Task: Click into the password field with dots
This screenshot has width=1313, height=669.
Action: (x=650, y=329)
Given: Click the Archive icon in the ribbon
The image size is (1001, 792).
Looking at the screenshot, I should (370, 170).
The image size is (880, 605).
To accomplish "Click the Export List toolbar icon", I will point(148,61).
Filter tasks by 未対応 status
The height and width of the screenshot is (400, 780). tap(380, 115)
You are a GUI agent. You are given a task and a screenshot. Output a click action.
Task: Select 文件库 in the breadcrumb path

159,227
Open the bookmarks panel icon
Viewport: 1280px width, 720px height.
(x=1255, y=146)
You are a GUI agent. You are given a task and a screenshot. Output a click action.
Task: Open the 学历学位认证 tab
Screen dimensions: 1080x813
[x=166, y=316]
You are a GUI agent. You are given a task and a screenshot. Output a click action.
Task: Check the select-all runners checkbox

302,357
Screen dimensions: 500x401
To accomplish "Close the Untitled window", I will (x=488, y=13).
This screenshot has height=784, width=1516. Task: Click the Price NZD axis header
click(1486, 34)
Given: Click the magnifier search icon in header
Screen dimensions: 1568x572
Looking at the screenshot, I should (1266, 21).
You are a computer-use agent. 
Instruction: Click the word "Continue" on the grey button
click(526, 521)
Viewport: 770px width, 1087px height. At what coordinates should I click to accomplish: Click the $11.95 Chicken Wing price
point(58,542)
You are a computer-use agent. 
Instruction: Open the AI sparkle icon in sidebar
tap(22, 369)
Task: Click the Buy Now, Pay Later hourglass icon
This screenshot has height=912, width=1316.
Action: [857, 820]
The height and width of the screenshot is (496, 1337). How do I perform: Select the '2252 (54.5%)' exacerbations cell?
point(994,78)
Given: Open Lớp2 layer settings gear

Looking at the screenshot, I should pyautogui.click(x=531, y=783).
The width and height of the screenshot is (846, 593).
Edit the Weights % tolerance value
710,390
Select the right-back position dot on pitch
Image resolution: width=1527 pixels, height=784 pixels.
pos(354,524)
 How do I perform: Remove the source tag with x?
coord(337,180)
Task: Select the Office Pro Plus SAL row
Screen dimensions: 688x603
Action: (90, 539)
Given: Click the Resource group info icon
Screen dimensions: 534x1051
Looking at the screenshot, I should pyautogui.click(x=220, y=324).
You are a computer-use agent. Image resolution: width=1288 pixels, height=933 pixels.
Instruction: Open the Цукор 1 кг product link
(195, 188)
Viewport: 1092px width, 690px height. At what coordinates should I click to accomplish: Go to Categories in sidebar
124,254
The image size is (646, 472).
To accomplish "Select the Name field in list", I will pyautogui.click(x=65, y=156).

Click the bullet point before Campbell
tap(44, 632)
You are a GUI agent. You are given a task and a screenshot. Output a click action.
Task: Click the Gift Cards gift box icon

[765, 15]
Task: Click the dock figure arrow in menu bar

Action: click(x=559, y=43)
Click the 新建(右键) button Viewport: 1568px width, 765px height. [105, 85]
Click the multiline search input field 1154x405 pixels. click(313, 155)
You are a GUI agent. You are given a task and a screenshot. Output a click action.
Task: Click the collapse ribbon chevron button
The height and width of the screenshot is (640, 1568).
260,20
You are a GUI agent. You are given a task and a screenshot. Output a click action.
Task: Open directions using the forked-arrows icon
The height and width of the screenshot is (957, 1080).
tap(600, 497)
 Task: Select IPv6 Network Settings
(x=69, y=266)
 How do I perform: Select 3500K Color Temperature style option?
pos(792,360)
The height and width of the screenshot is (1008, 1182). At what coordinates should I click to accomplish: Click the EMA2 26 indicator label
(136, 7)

■ **ASSIGNMENT**
Search the records line by line for the word "field" and copy every line where it appears.

■ **TASK ANSWER**
Task: Click into the password field with dots
To accomplish "Select the Name field in list", I will pyautogui.click(x=65, y=156).
Click the multiline search input field 1154x405 pixels. click(313, 155)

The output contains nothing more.